Create a configuration file (e.g., config-ccloud.yaml):

cp src/shift_left/src/shift_left/core/templates/config_tmpl.yaml ./config-ccloud.yaml

Update the content of the config-ccloud.yaml to reflect your Confluent Cloud environment. (for the commands used for migration you do not need kafka setting, )

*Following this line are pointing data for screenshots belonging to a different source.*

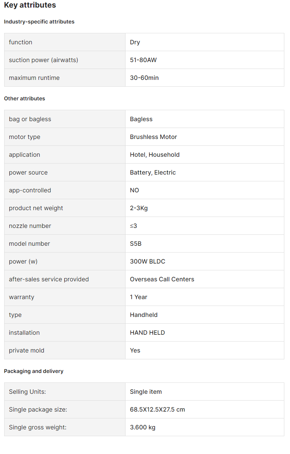Click the 'function' attribute label
This screenshot has width=290, height=454.
pos(20,42)
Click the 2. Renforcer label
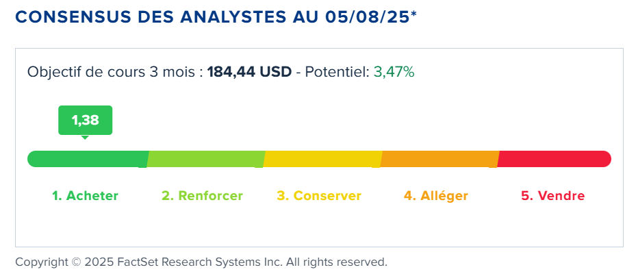Viewport: 638px width, 274px height. pos(202,196)
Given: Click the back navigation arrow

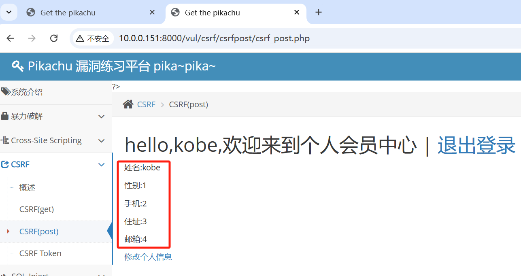Looking at the screenshot, I should point(10,38).
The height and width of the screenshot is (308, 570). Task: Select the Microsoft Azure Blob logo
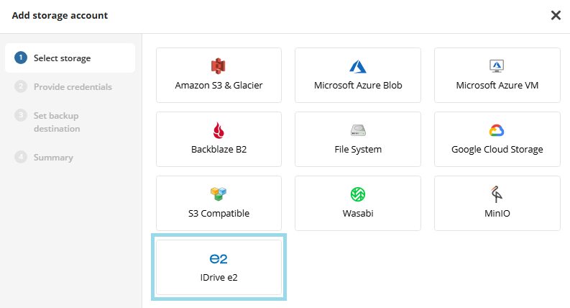(358, 67)
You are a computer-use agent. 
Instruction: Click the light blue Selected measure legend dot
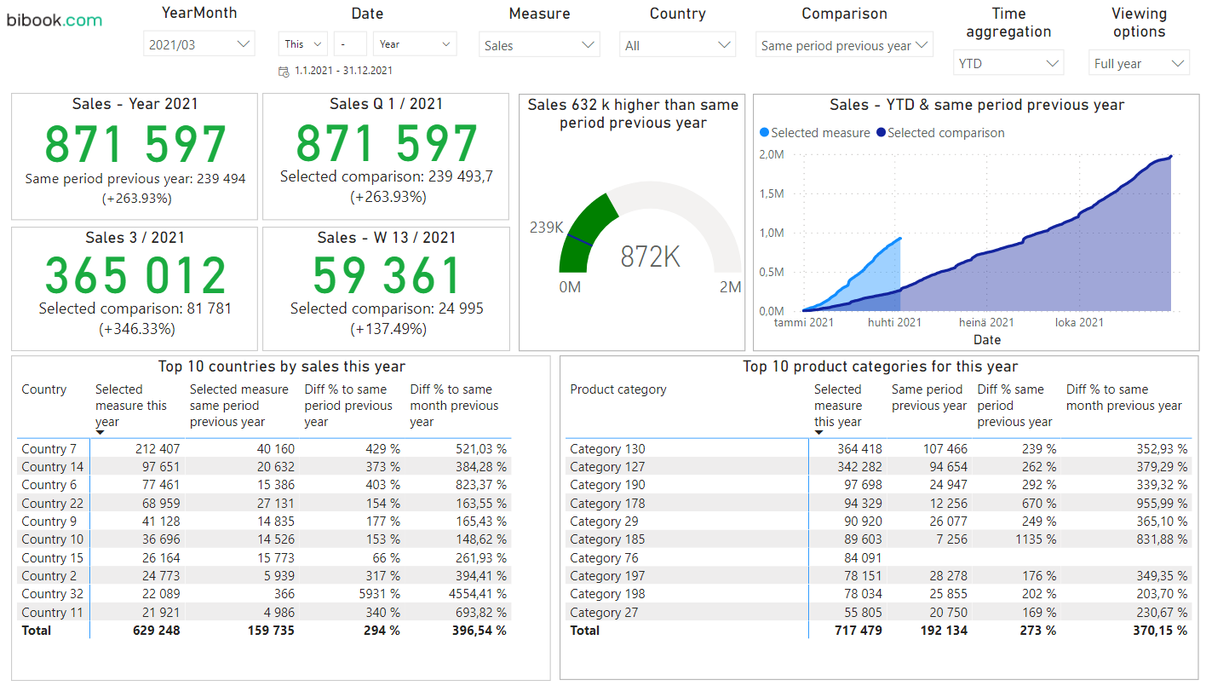764,133
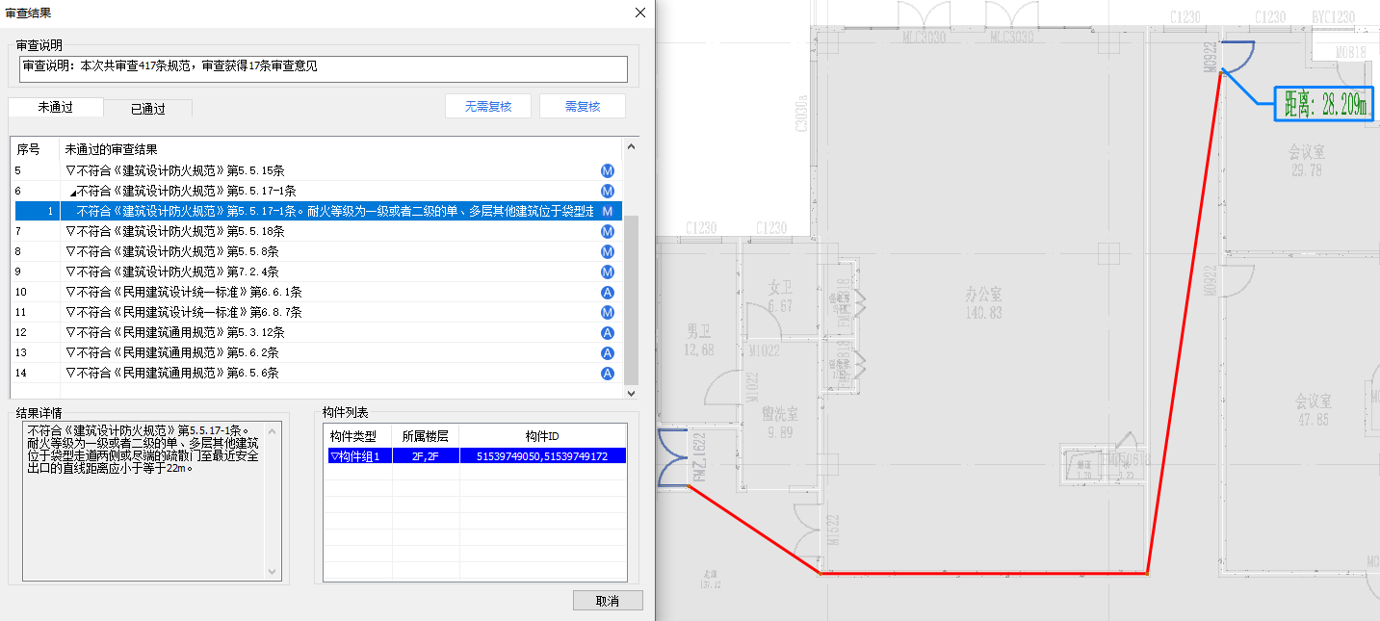Select the 未通过 tab
Viewport: 1380px width, 621px height.
tap(55, 107)
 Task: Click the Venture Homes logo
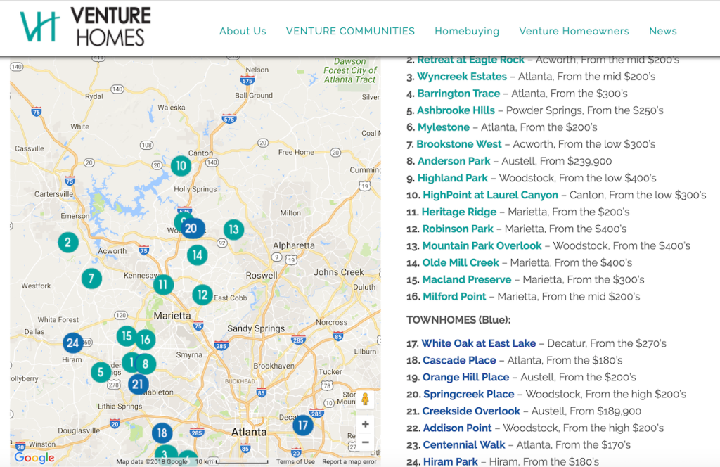coord(86,27)
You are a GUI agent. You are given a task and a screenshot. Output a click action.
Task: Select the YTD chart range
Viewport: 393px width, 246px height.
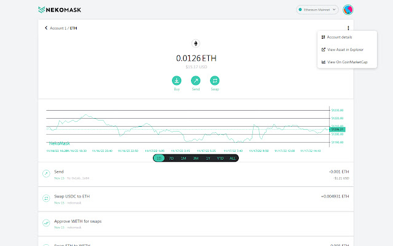220,158
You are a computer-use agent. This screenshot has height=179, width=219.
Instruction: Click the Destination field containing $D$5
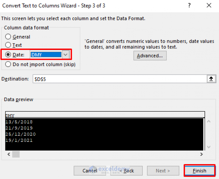point(120,79)
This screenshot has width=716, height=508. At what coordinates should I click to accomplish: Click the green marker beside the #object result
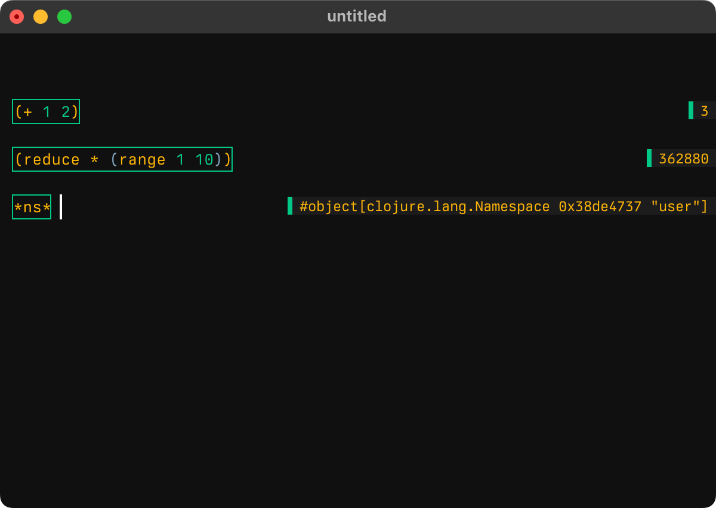click(290, 206)
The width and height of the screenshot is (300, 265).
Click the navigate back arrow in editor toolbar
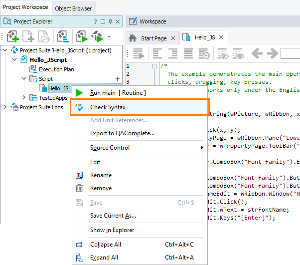coord(257,54)
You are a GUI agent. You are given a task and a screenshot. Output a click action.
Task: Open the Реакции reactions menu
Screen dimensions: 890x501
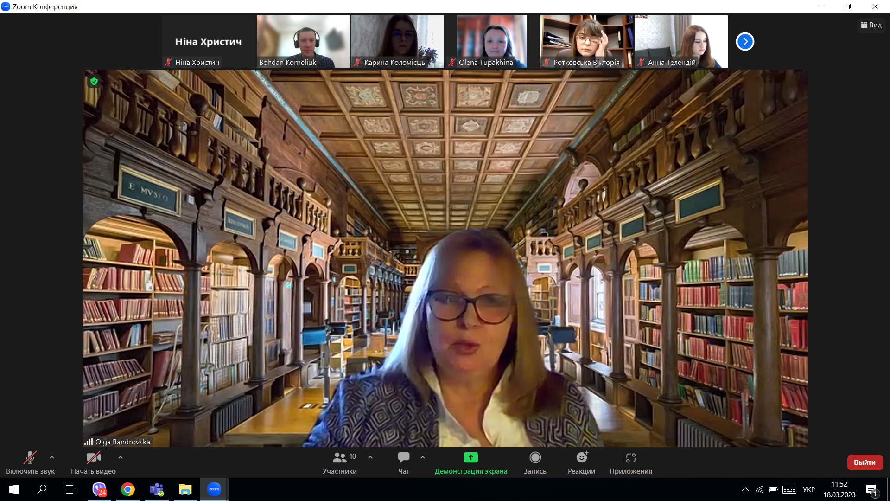pyautogui.click(x=581, y=463)
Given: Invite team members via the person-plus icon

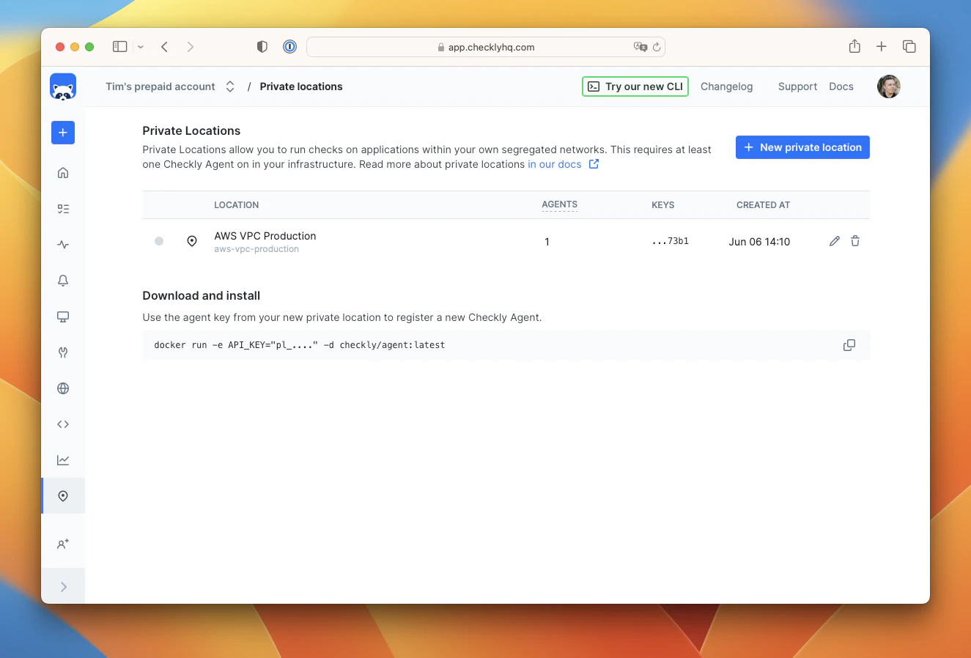Looking at the screenshot, I should coord(62,544).
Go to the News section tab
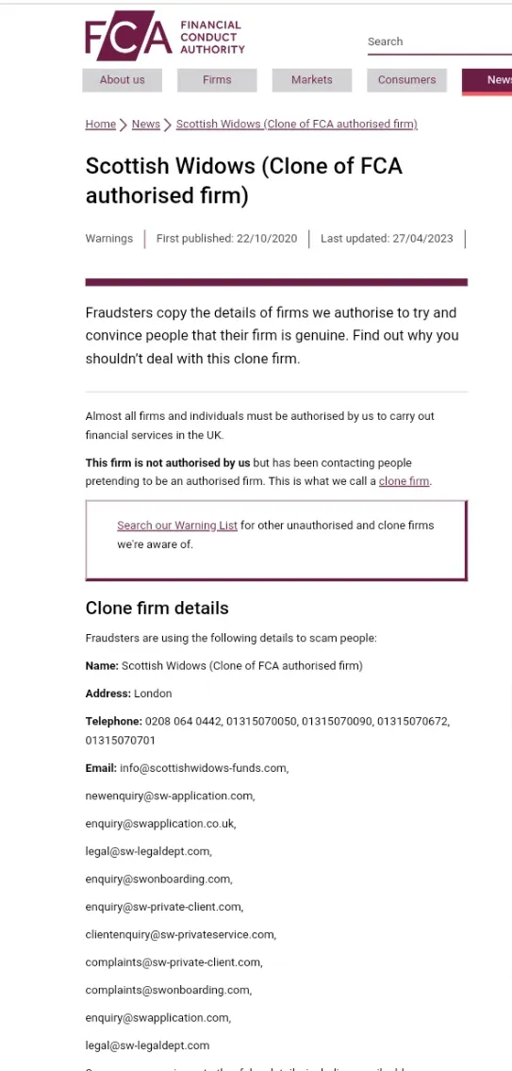This screenshot has width=512, height=1071. coord(487,80)
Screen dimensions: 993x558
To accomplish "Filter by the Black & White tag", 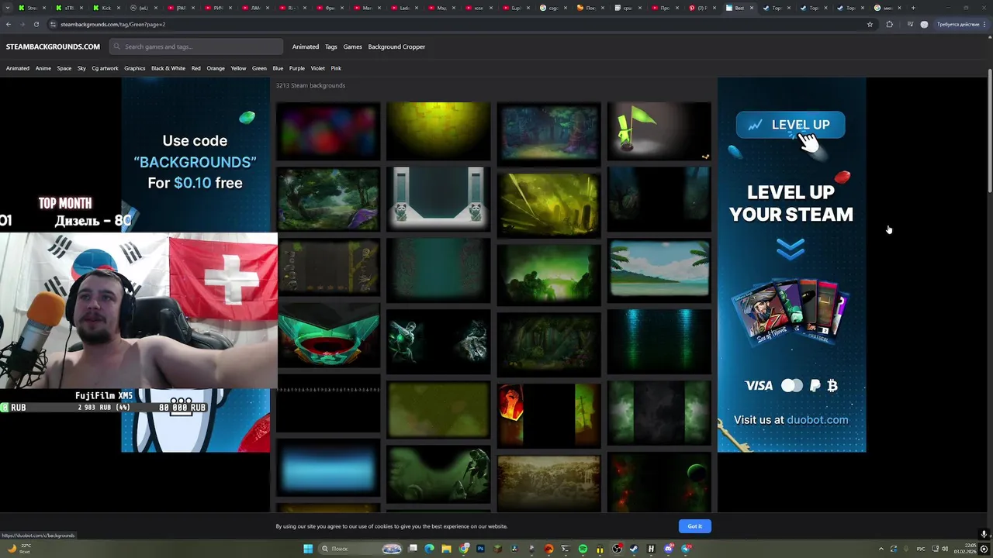I will (168, 68).
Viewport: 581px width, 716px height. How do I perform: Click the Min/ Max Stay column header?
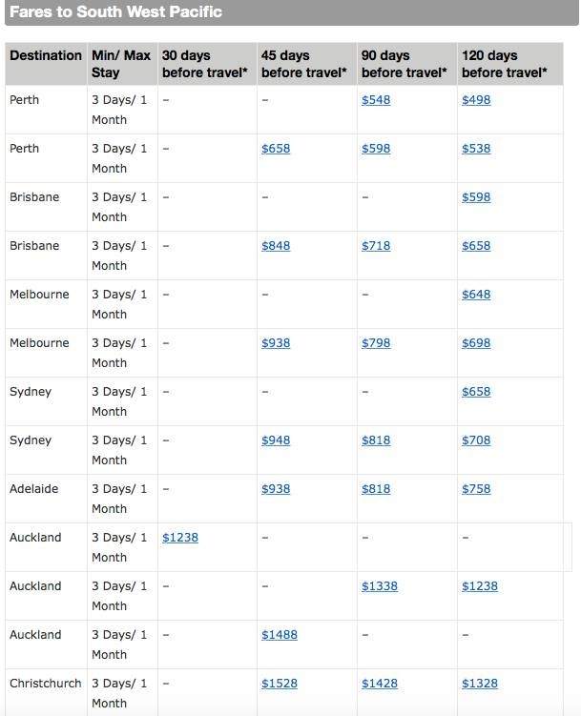tap(121, 64)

# Confluent Cloud Configuration
confluent_cloud:
  api_key: "YOUR_API_KEY"
  api_secret: "YOUR_API_SECRET"
  organization_id: "YOUR_CLUSTER_ID"
  environment_id: "YOUR_ENVIRONMENT_ID"
  url_scope: public
  region: "YOUR_REGION"
  provider: aws
flink:
  flink_url: flink....confluent.cloud
  compute_pool_id: "YOUR_COMPUTE_POOL_ID"
  api_key: "YOUR_API_KEY"
  api_secret: "YOUR_API_SECRET"
  catalog_name: "envionment_name"
  database_name: "kafka_cluster_name"

Set the following environment variables before using the tool can be done by :
```
cp src/shift_left/src/shift_left/core/templates/set_env_temp ./set_env
```
modify the CONFIG_FILE, FLINK_PROJECT, SRC_FOLDER, SL_LLM_* variables
source it:
```
source set_env
```
Validate config-ccloud.yaml

shift_left project validate-config

Migration Workflow¶

1. Project Initialization¶

Create a new target project to keep your flink statements and pipelines (e.g. my-flink-app):

# Initialize project structure
shift_left project init <your-project> </path/to/your/folder>
# example 
shift_left project init my-flink-app $HOME/Code

You should get:

my-flink-app
├── README.md
├── docs
├── pipelines
│   ├── common.mk
│   ├── dimensions
│   ├── facts
│   ├── intermediates
│   ├── sources
│   └── views
├── sources
└── staging

2. Specific Setup¶

Copy your KSQL files to the sources directory:

# Copy KSQL files
cp *.ksql ${SRC_FOLDER}/

Optional To run locally on smaller model, download ollama, then install the qwen2.5-coder model:

# select the size of the model according to your memory
ollama pull qwen2.5-coder:32b
ollama list

Create an Openrouter.ai api_key: https://openrouter.ai/, to get access to bigger models, like qwen/qwen3-coder:free which is free to use.
Set environment variables:

3. Migration Execution¶

Basic Table Migration¶

# Migrate a simple table
shift_left table migrate basic_user_table $SRC_FOLDER/user-table.ksql $STAGING --source-type ksql

The command generates:

# ├── staging/basic_user_table/sql-scripts
# │   ├── ddl.basic_user_table.sql     # Flink DDL
# │   ├── dml.basic_user_table.sql     # Flink DML (if any

4. Validation and Deployment¶

# Deploy to Confluent Cloud for Flink
cd ${STAGING}/basic_user_table

# Deploy DDL statements
make create_flink_ddl

# Deploy DML statements  
make create_flink_dml

5. Prepare for pipeline management¶

Flink statements have dependencies, so it is important to use shift_left to manage those dependencies:

Run after new table are created
```
shift_left table build-inventory
```

Build all the metadata

shift_left pipeline build-all-metadata

Verify an execution plan

shift_left pipeline build-execution-plan --table-name <>

6. Next¶

Organize the Flink statement into a pipeline folder may be using sources, intermediates, dimensions and facts classification. Think about data product. So a candidate hierarchy may look like

my-flink-app

├── pipelines
│   ├── common.mk
│   ├── dimensions
│   │   ├── data_product_a
│   ├── facts
│   │   ├── data_product_a
│   ├── intermediates
│   │   ├── data_product_a
│   ├── sources
│   │   ├── data_product_a
│   │       ├── src_stream
│   │       │   ├── Makefile
│   │       │   ├── pipeline_definition.json
│   │       │   ├── sql-scripts
│   │       │   │   ├── ddl.src_stream.sql
│   │       │   │   └── dml.src_stream.sql
│   │       │   ├── tests
│   ├── views
        └── data_product_a

Add unit tests per table (at least for the complex DML ones) (see test harness)
Add source data into the first tables of the pipeline
Verify the created records within the sink tables.